Translating years of study into solutions 1995 - 2004

• Established a correlation between exposure to high levels of TCE in drinking water and congenital heart defects. Since TCE is found in water supplies throughout the United States, the impact of these findings reaches far beyond Southern Arizona. In addtion, the toxic effects of perchloroethylene (PCE) are being modeled after these TCE studies.
• Determined that TCE exposure in vitro blocks required cell invasion in the heart.
• Determined how fast arsenic, mercury, cadmium, and lead are moving from Pinal Creek downstream to Roosevelt Lake. These contaminants threaten a major source of the Phoenix water supply. Water is a precious resource in Arizona and the UA research team is working with government agencies to keep our water safe.
• Demonstrated the effectiveness of biosurfactants for removing toxic metals from soil. Biosurfactants, produced naturally by microorganisms, function similarly to synthetic cleaning agents found in detergents. Lab results show 80-100% removal of single metals including cadmium and lead from artificially contaminated samples. Unlike many existing clean-up technologies, using microorganisms is environmentally benign.
• Designed, tested and patented a clean-up technique that uses a palladium-coated iron powder catalyst to destroy TCE and PCE in groundwater. Several consulting firms in the Southwest currently use this technology. UA researchers are in the forefront of developing new technologies to maintain safe drinking water.
• Accomplished purification of enzymes that reduce various forms of arsenic in the body. More specifically, MMA(V) reductase was purified and sequenced. Sequencing indicated that MMA(V) reductase and glutathione S transferase omega (GSTO) are identical proteins. The glutathione S transferases are of major importance for metabolizing xenobiotics in humans.
• Determined that arsenic effects the association of specific protein complexes in the signaling cascade. Low-level arsenic causes the accumulation of protein debris which can cause a variety of cellular defects (e.g. cell cycling, differentiation, cancer).
• Conducted pilot-scale (demonstration) tests to evaluate the performance of two innovative source-zone remediation technologies—enhanced solubilization using cyclodextrin and in-situ chemical oxidation using potassium permanganate. As a result of the potassium permanganate demonstration tests, full-scale remediation of the source zone at the Air Force Plant 44 site is being implemented.
• Developed mechanistically based kinetic models to describe arsenic and chromium removal in flow-through systems.
• Determined that gas-phase solvents like those in waste streams derived from soil vapor extraction can be rapidly destroyed via thermocatalytic reduction on a variety of metal catalysts. Hydrogen gas is a suitable reductant for the process.
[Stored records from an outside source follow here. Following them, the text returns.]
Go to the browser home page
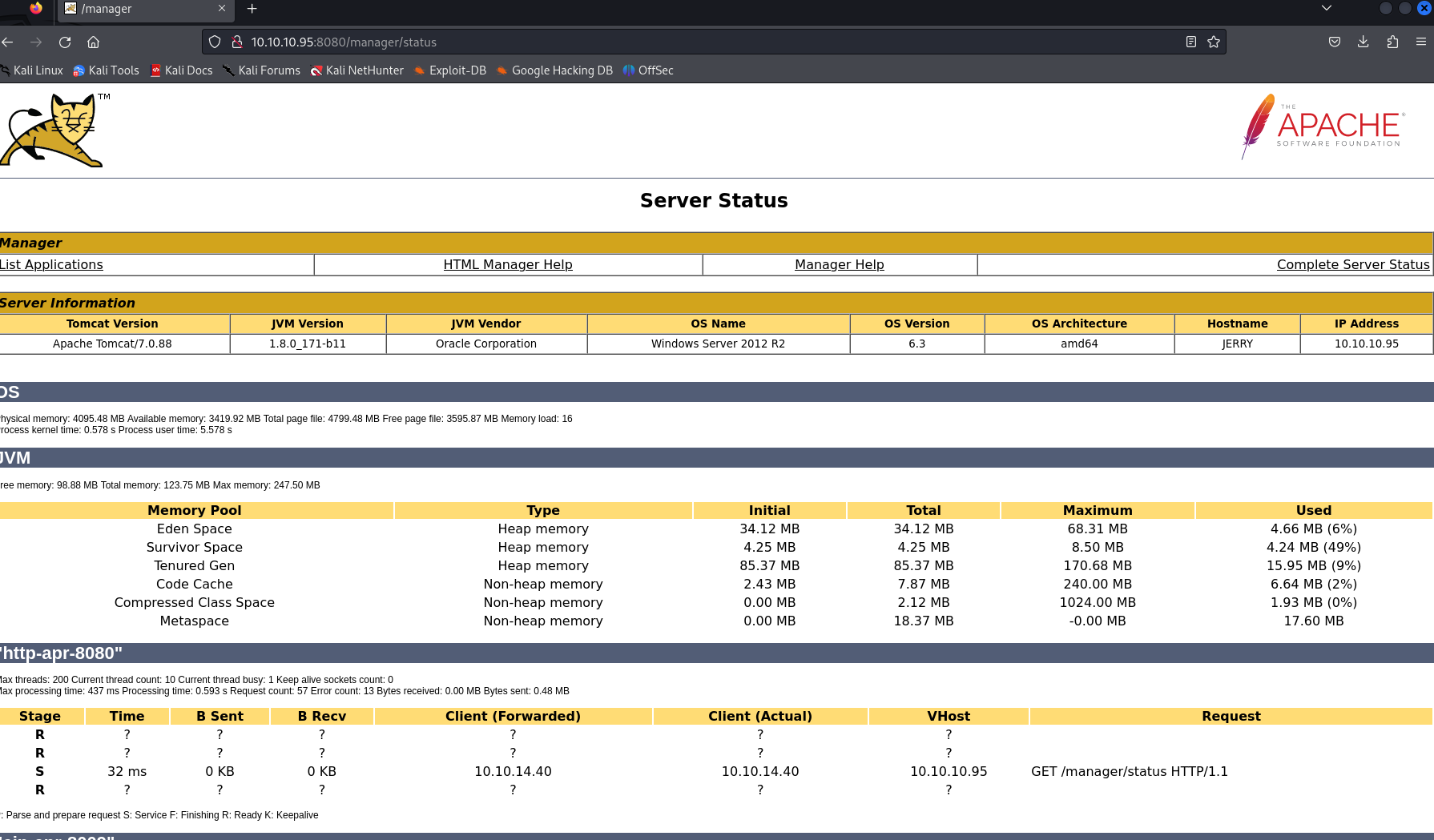Image resolution: width=1434 pixels, height=840 pixels. point(94,42)
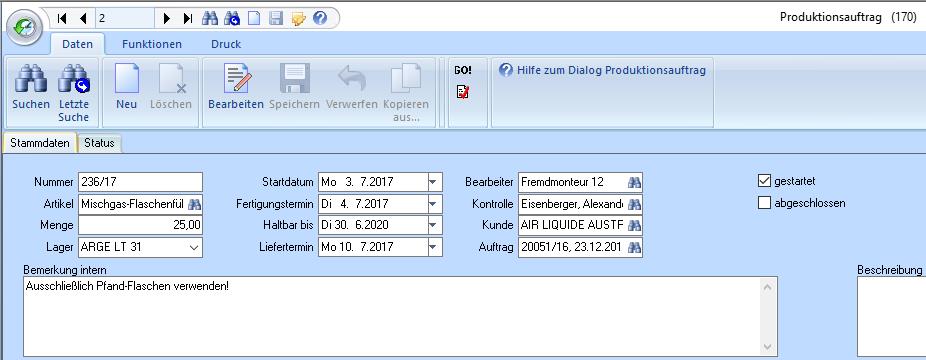926x360 pixels.
Task: Open the Liefertermin date dropdown arrow
Action: 434,247
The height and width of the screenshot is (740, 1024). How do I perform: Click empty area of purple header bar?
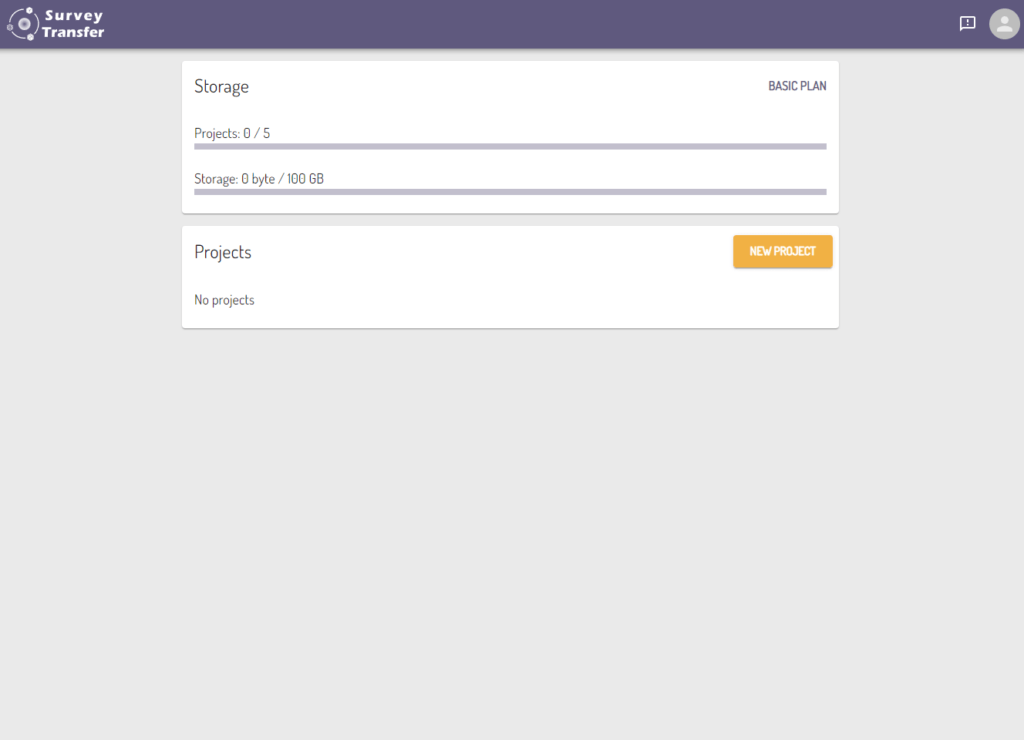coord(522,24)
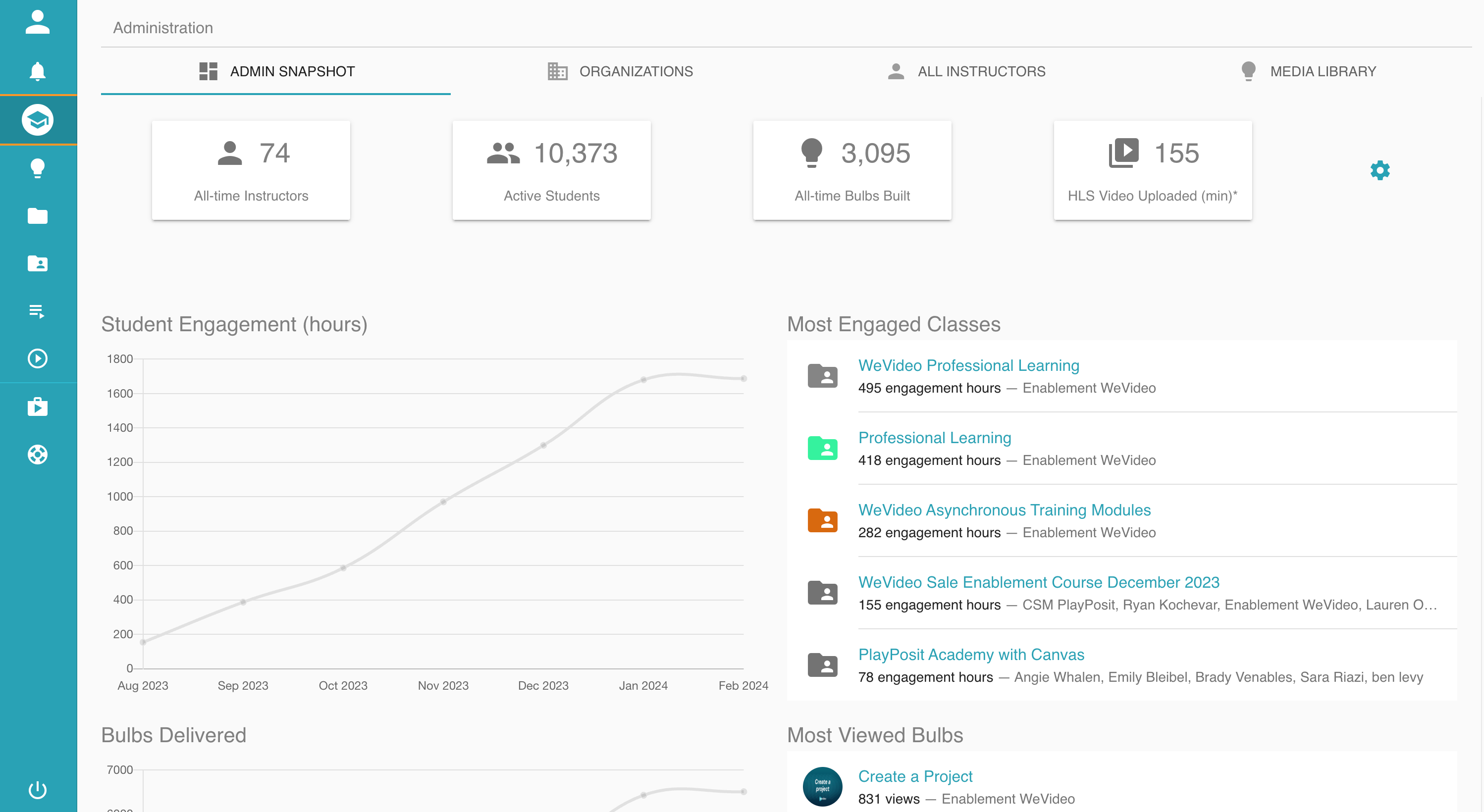The image size is (1484, 812).
Task: Click the Jan 2024 engagement chart point
Action: pos(643,380)
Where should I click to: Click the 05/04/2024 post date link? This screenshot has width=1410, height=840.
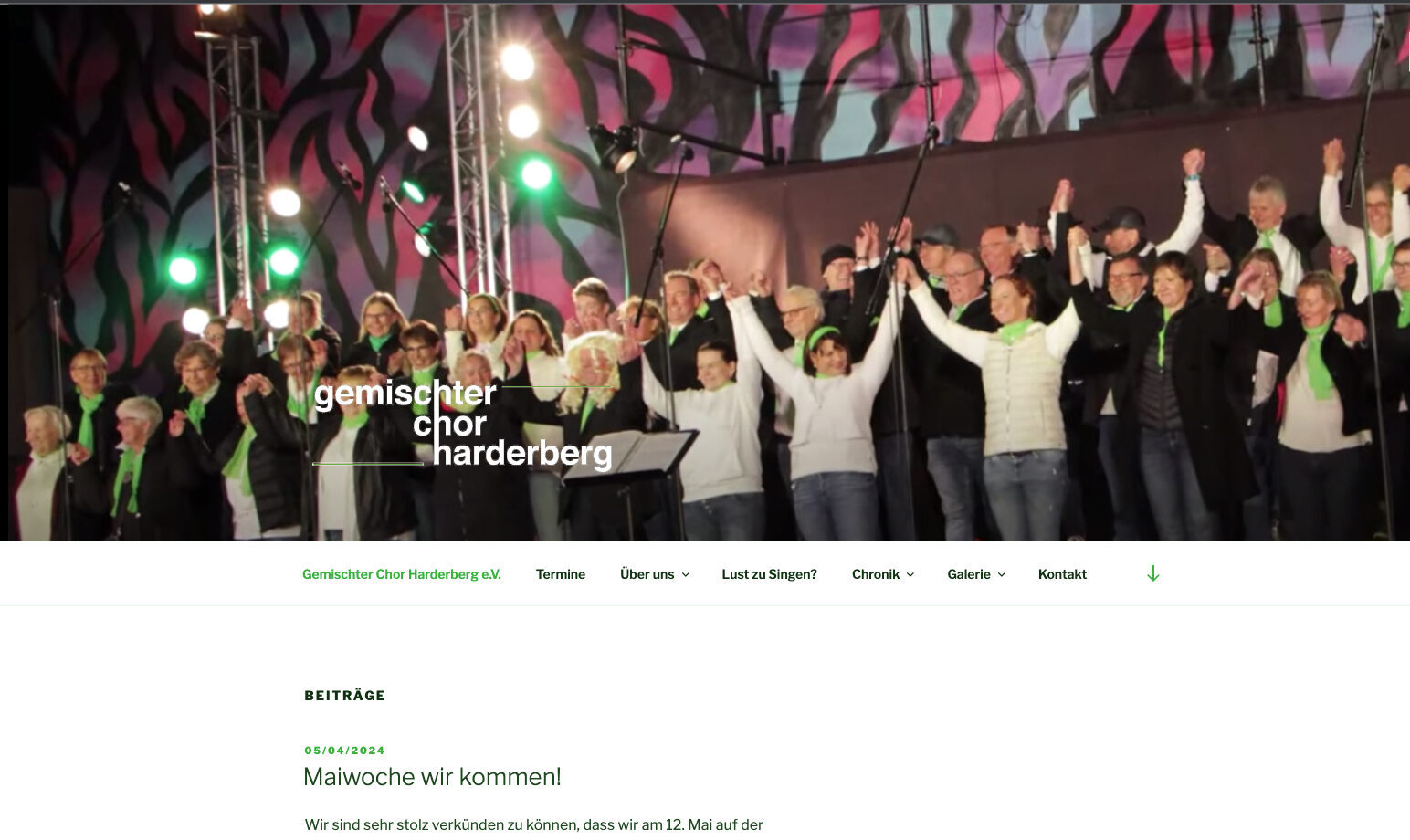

Half times for solvent destruction are on the order of a few seconds.

• To clarify the toxic effects of low-level arsenic in a human bladder model and provide potential biomarkers for arsenic-induced bladder injury.
• To understand the molecular mechanism by which arsenic causes its deleterious effects on the vascular system and how the activity of annexin II contributes to arsenic toxicity.
• To identify the mechanism(s) of action of trichloroethylene (TCE) and its metabolites trichloroacetic acid (TCAA) and dichloroacetic acid (DCAA) in the developing heart.
• To evaluate the developmental effects of arsenic in the lung and the effect of folate on these developmental effects.
• To fully characterize the genetic variability of all known genes involved in arsenic biotransformation in a diverse group of ethnically defined, globally collected human samples of arsenic-exposed individuals.
• To treat contaminated soil vapor and groundwater with an emphasis on destruction of the target pollutant, rather than capture and disposal.
• To better understand the dissolution behavior of dense nonaqueous-phase, immiscible organic liquids in subsurface systems.
• To address shortcomings and provide advances in three critical areas: arsenic treatment technologies, arsenic residuals assessment, and arsenic residuals stabilization.
• To develop a feasible re-vegetation strategy for the phytostabilization of metal contaminants in mine tailing piles in arid and semi-arid ecosystems.